Thursday, 25 July 2013

Would getting rid of grades make for happier students?

On Monday night, Dean Shareski (@shareski),  who everyone on Twitter should follow, tweeted the statement below.  I have thought a lot about his tweet, especially because I retweeted it immediately upon reading it, then I began to question it.

When I first read the tweet, my gut reaction was "Of course, being happy is incredibly important, more important than often meaningless letter grades."  But then I began to think about the ramifications of failing every class in high school (the context I'm familiar with).  If a student doesn't earn a high school diploma, opportunities in life become rather limited.  I can't help but think that the happiness experienced while failing school will be short lived.

Gord Holden's response to the tweet (above) helps put into context what I believe in my heart.  I agree with him that education is "learning how to achieve satisfaction in life".  But Shareski's response that "folks...focused on things they can easily measure" brings to light the struggle in education.  How on earth can you measure "achieving satisfaction in life"?  It is much easier to give the students a literacy test to determine if they are literate.
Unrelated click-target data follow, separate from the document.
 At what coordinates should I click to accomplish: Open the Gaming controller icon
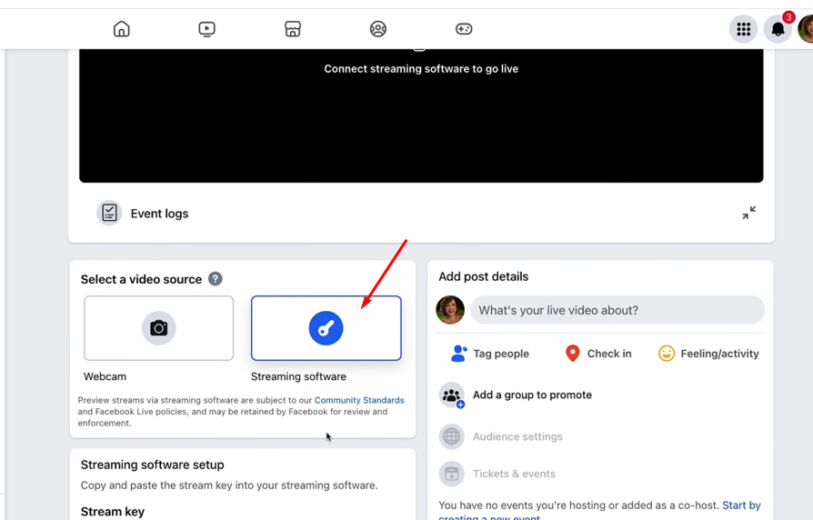click(x=464, y=29)
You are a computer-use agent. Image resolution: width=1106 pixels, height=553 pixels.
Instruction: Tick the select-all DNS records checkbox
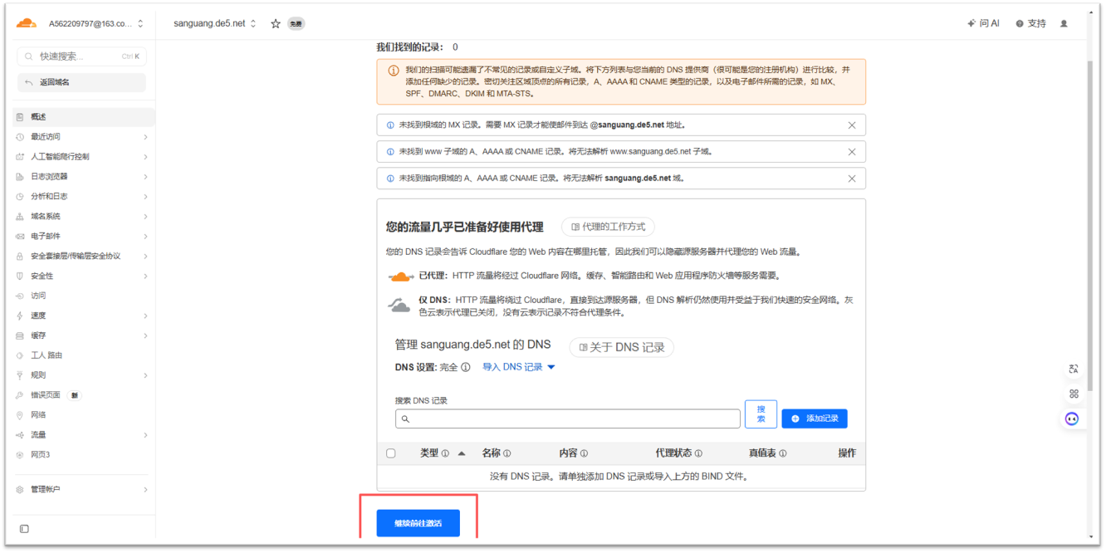(391, 453)
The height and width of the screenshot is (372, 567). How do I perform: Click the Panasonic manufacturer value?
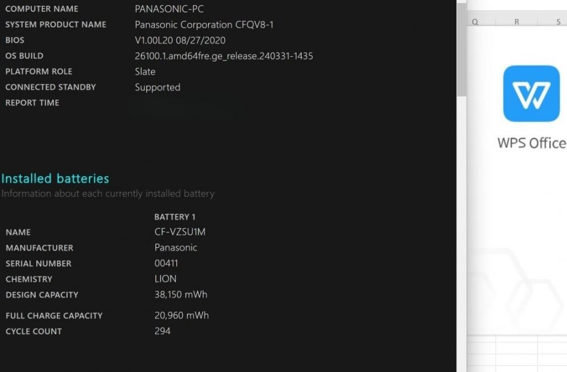click(176, 247)

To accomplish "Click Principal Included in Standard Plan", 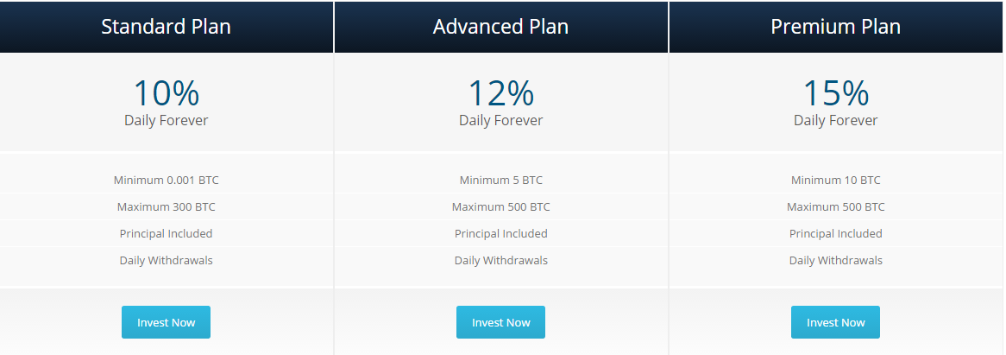I will (166, 233).
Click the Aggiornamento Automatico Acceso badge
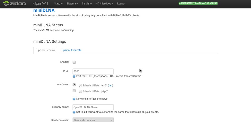This screenshot has height=122, width=251. pos(198,4)
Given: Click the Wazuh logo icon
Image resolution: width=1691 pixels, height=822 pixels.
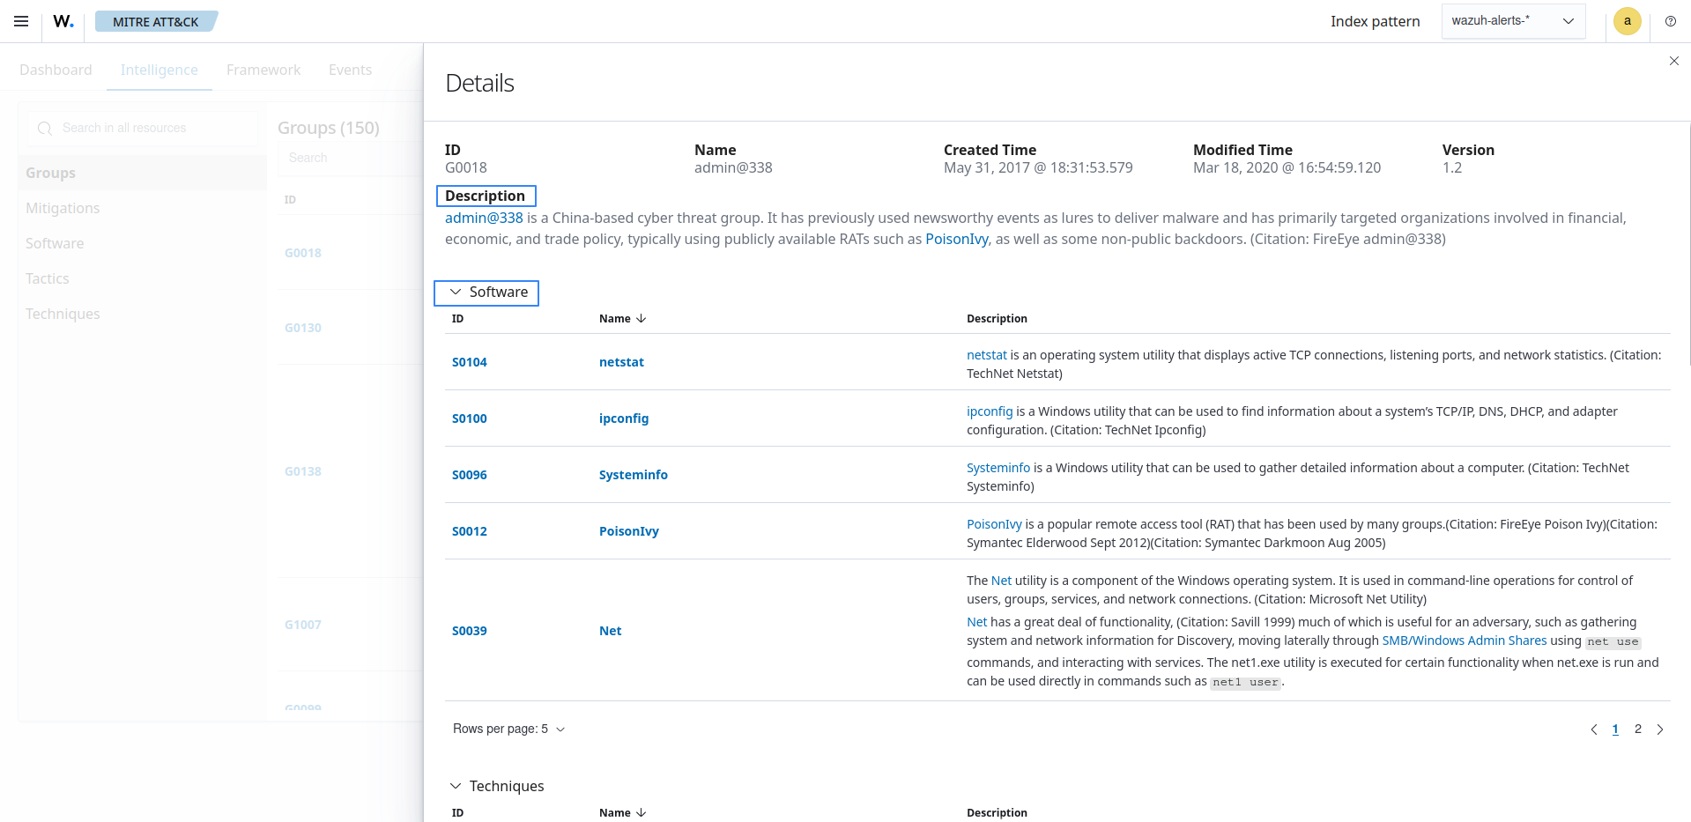Looking at the screenshot, I should point(63,21).
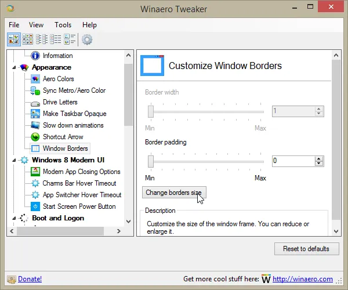Click the green Shortcut Arrow icon
The image size is (348, 290).
(35, 137)
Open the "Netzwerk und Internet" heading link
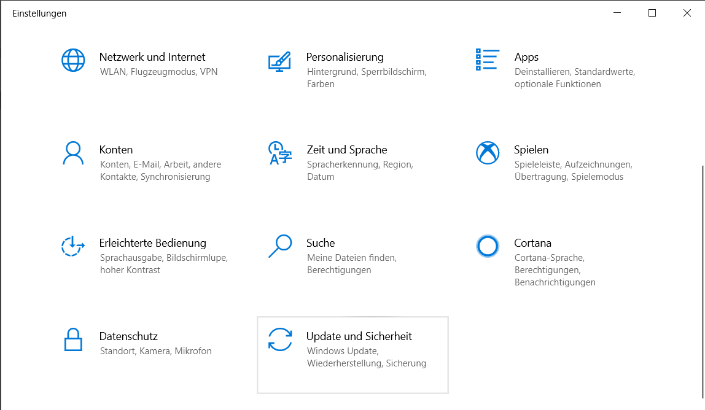The height and width of the screenshot is (410, 705). [x=152, y=57]
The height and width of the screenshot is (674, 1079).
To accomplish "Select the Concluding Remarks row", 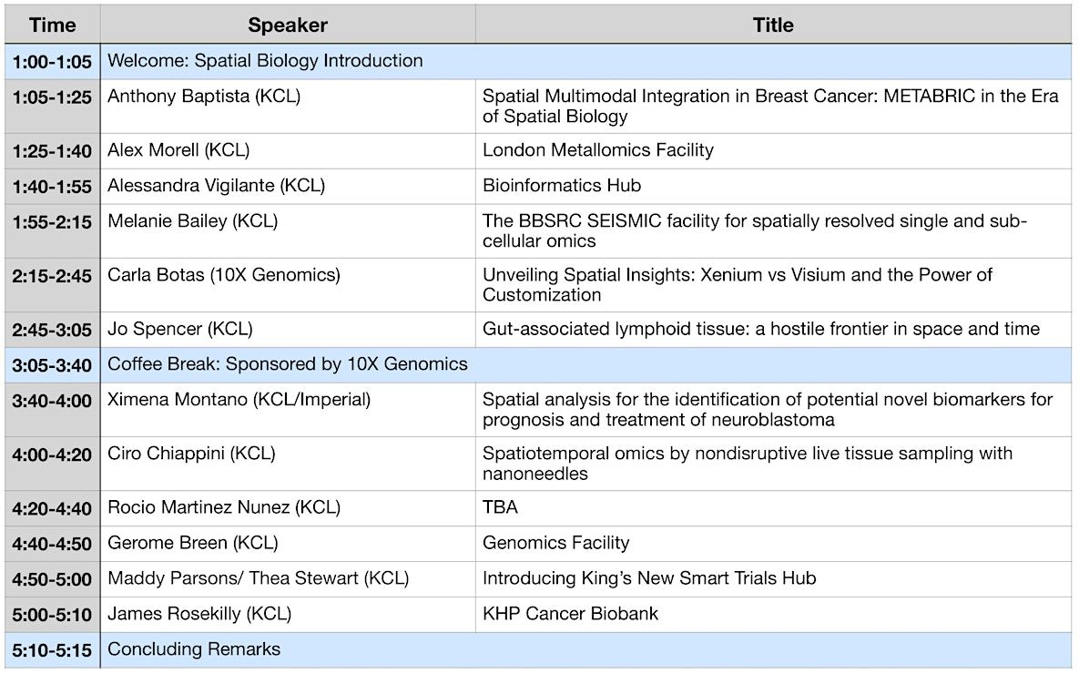I will pos(194,649).
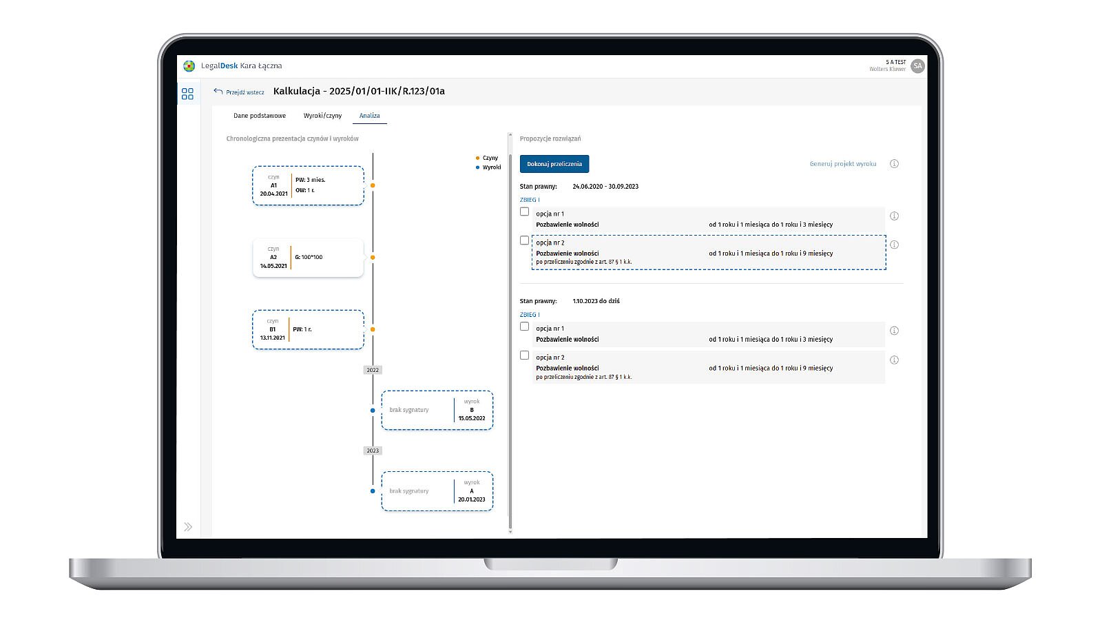Collapse first ZBIEG I section
This screenshot has width=1102, height=620.
[x=530, y=200]
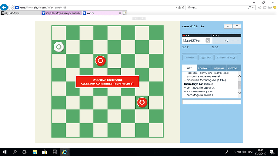Open browser settings gear icon
The height and width of the screenshot is (156, 278).
(270, 7)
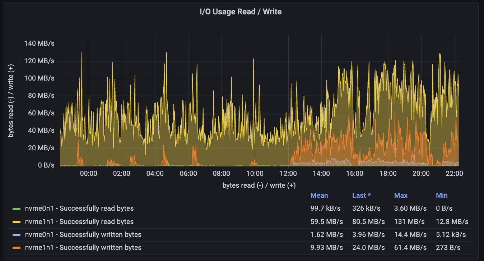484x261 pixels.
Task: Click green color swatch for nvme0n1 read bytes
Action: (x=17, y=209)
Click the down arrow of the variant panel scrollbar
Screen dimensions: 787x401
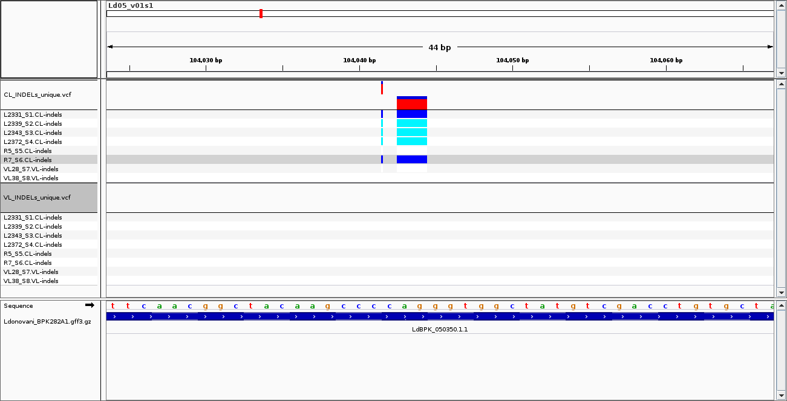point(781,292)
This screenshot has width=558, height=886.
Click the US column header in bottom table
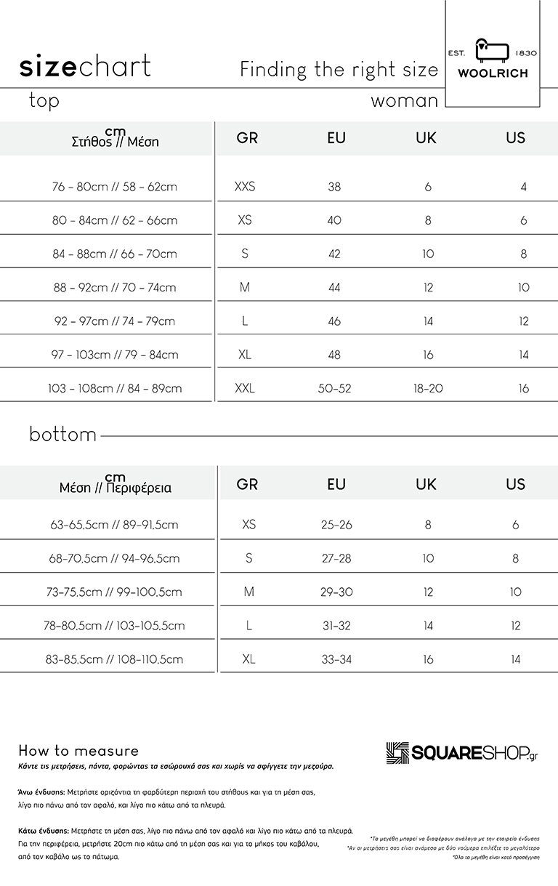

I think the problem--and why I might prefer students to fail and be happy, rather than be miserable from the stress of earning A's--is that we celebrate the students who get the A's, even if they really haven't learned anything.  Students who are failing might actually be learning more than the students who are getting A's.  I've only been a teacher for a short time, but I am finding it irritating that the criteria for winning the subject awards at my school is simply to have the highest grade.  Most students are focused on getting good grades and not on actual learning.  When we celebrate mostly students with top marks, we send the message that what we value most are A's, not learning and not happiness.

There is most certainly a shift towards fostering learning for learning's sake, but the stumbling block of determining grades is still predominantly present.  I wonder if we got rid of grades if we would have happier students who are learning more and who will see greater success.